Supplied material Start Marker

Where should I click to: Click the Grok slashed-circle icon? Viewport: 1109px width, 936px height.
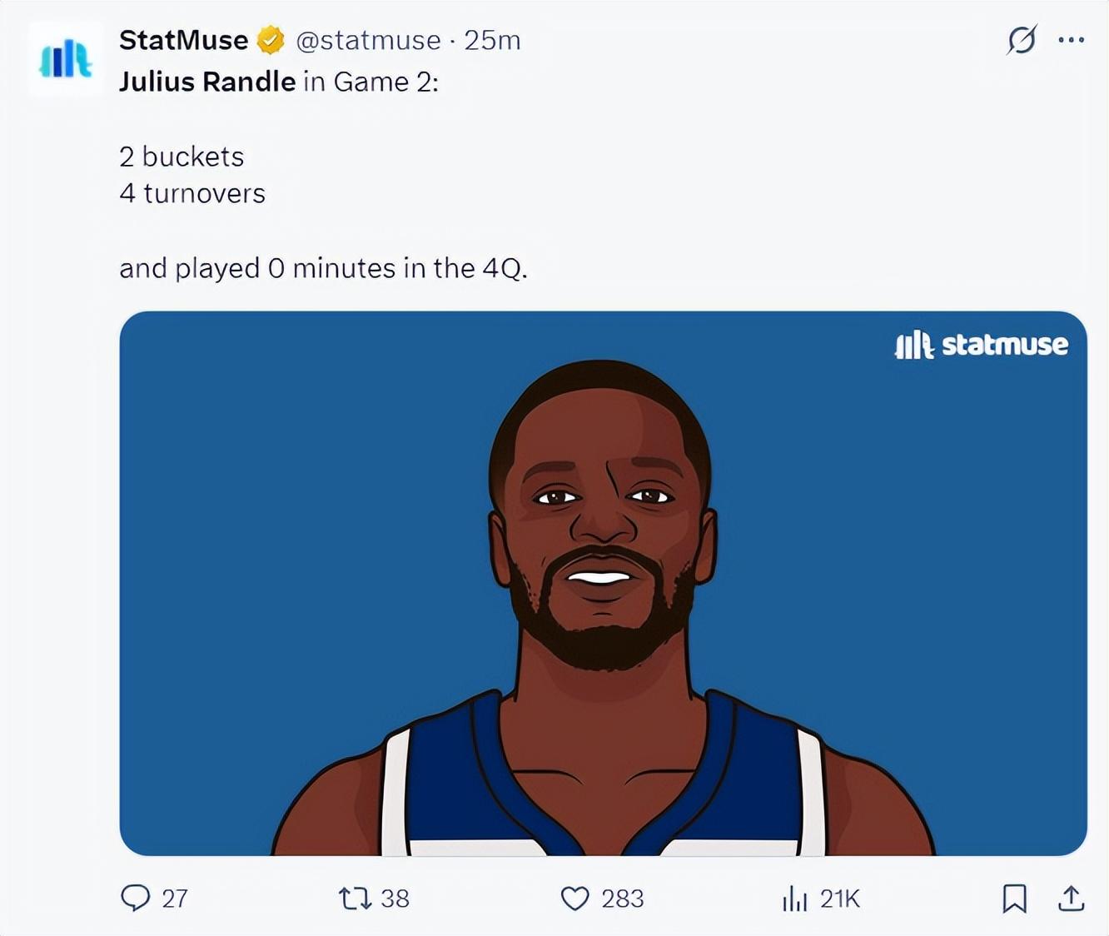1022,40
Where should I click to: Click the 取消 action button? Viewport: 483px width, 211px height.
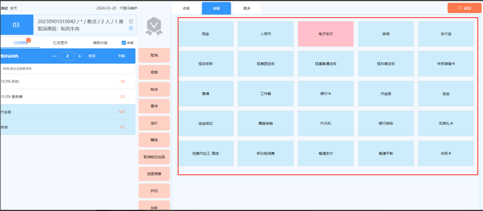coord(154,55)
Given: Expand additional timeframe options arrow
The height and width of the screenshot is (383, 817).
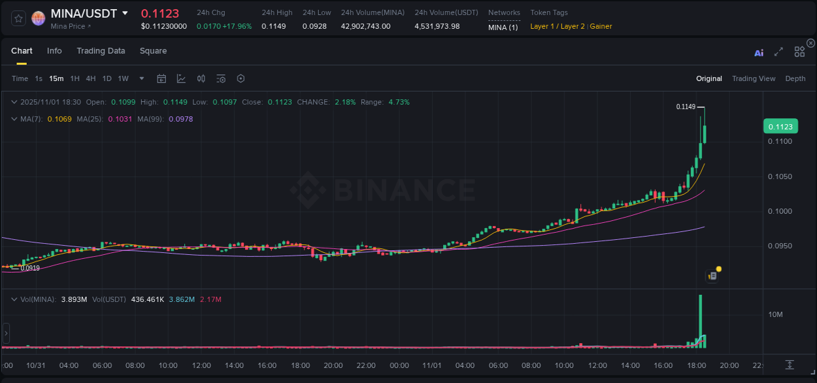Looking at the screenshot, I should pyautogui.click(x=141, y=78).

Supplied material End Marker
Supplied material Start Marker

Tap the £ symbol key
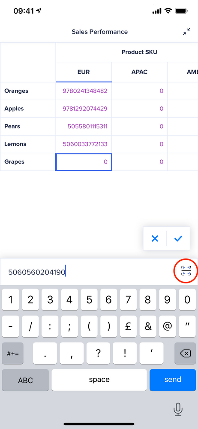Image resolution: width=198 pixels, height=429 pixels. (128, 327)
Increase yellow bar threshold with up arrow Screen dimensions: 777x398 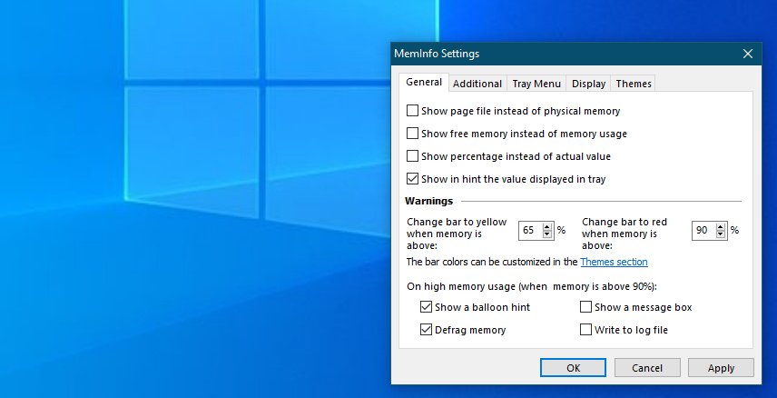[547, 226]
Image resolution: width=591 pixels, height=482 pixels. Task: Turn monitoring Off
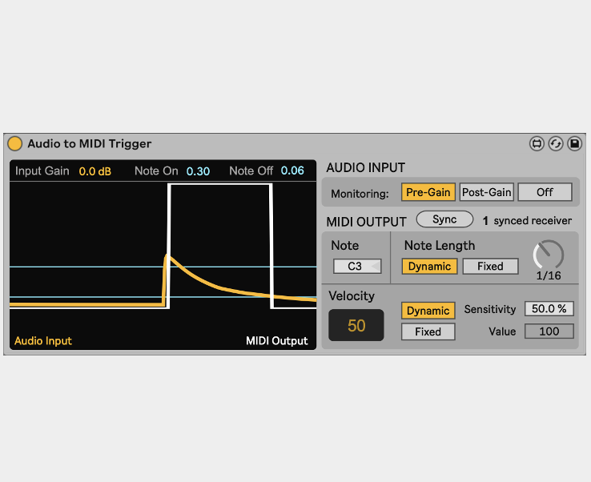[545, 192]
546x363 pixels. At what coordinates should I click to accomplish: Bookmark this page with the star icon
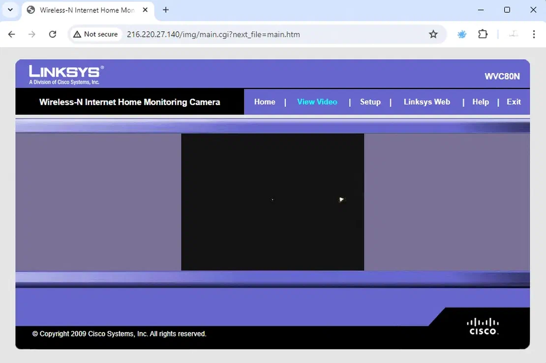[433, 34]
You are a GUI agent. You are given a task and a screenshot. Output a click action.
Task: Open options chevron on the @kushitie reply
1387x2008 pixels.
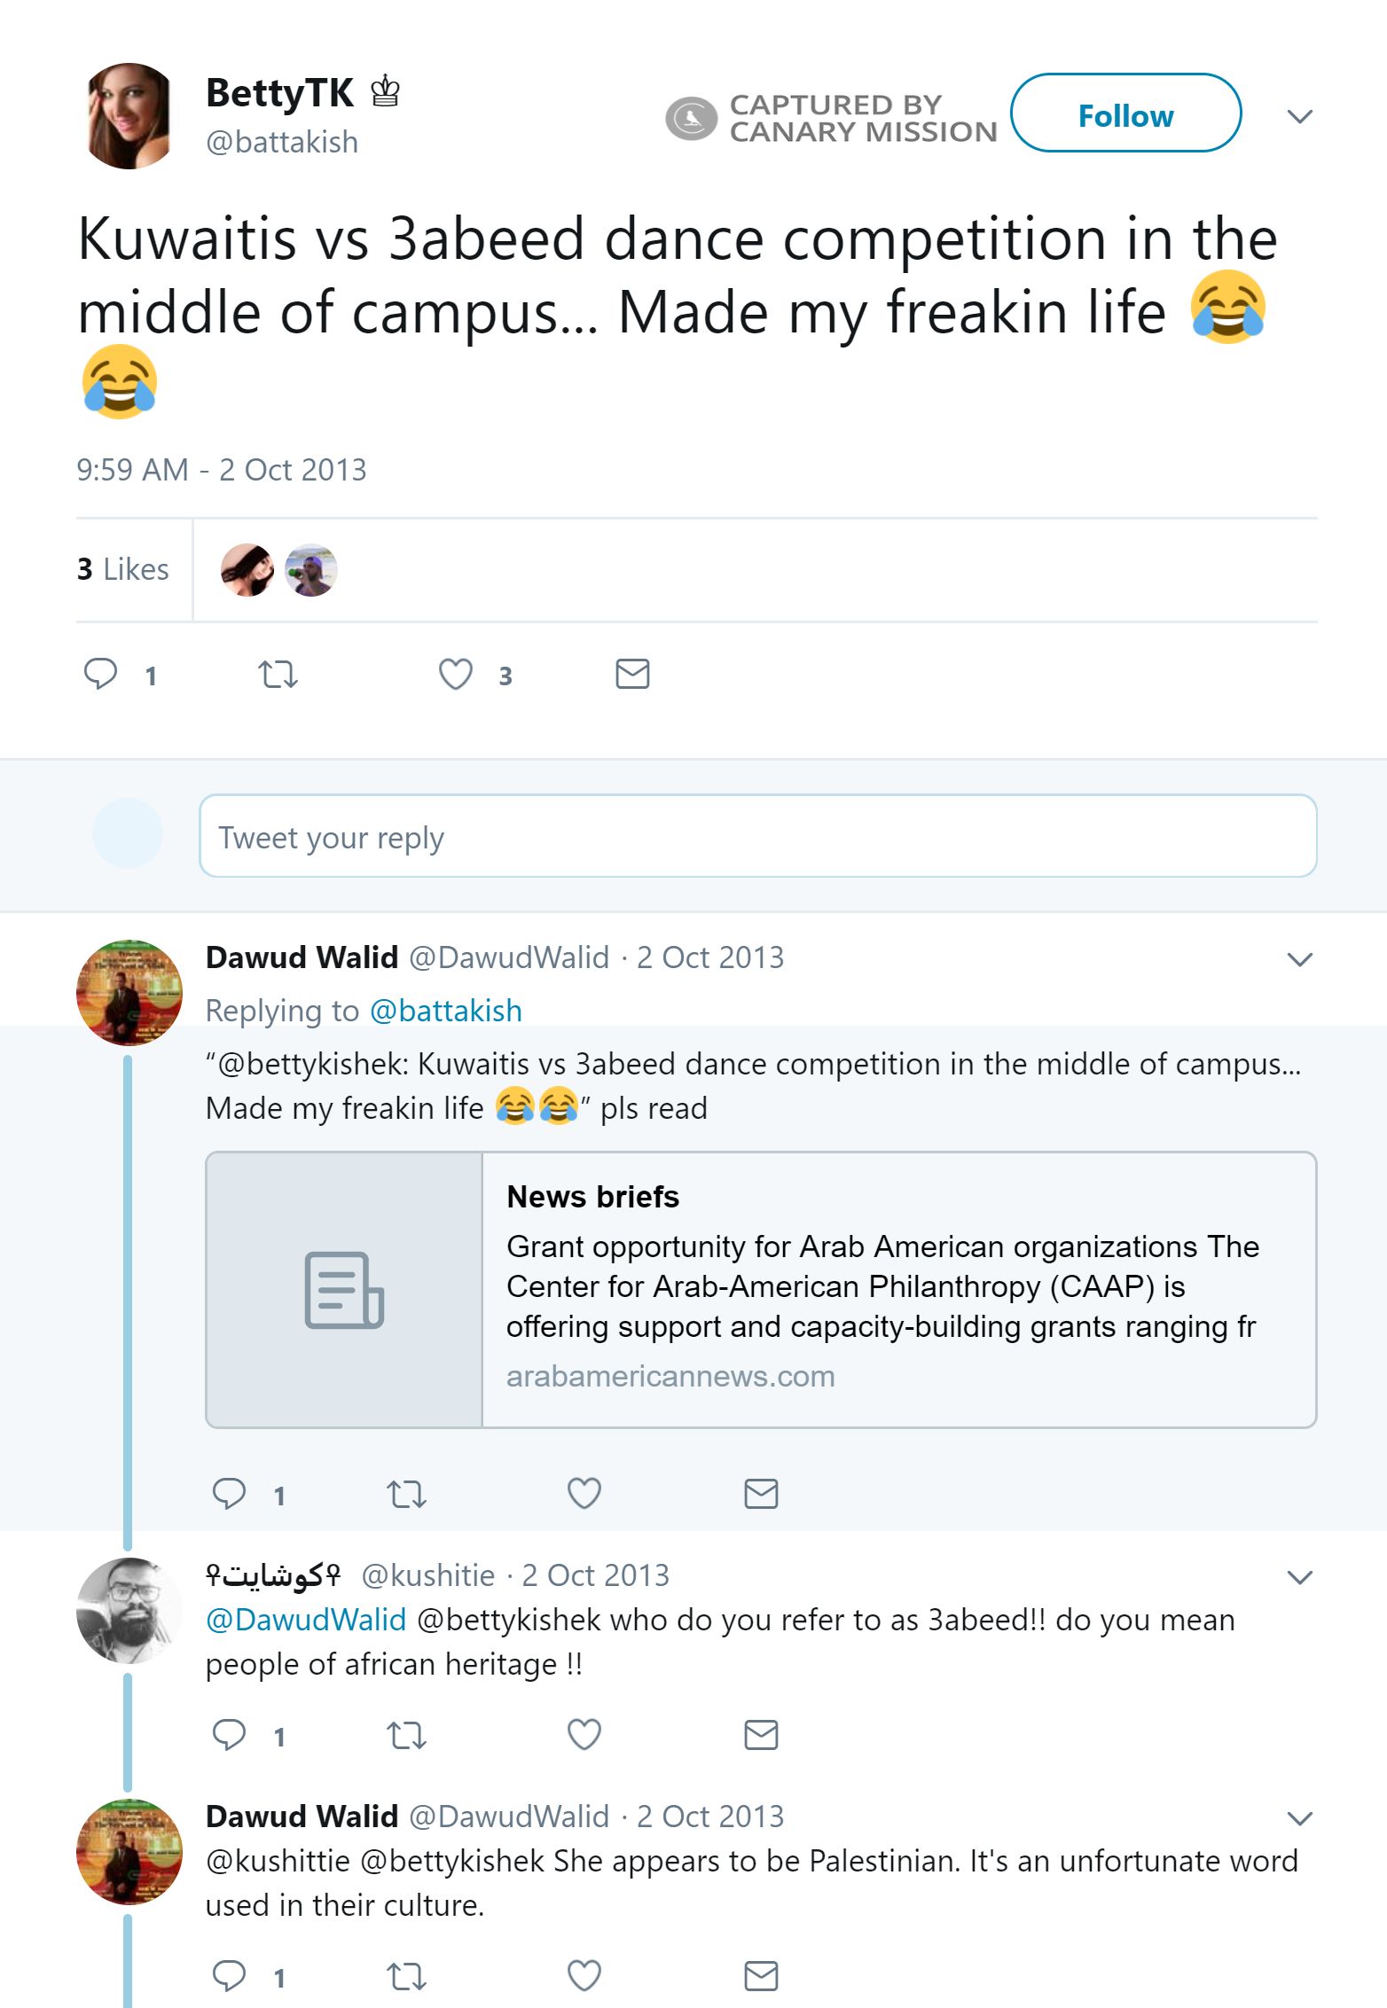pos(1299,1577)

Supplied material End Marker

Take every line from the data above that holds "options" and copy it out.

Given: Expand additional timeframe options arrow
Task: Open options chevron on the @kushitie reply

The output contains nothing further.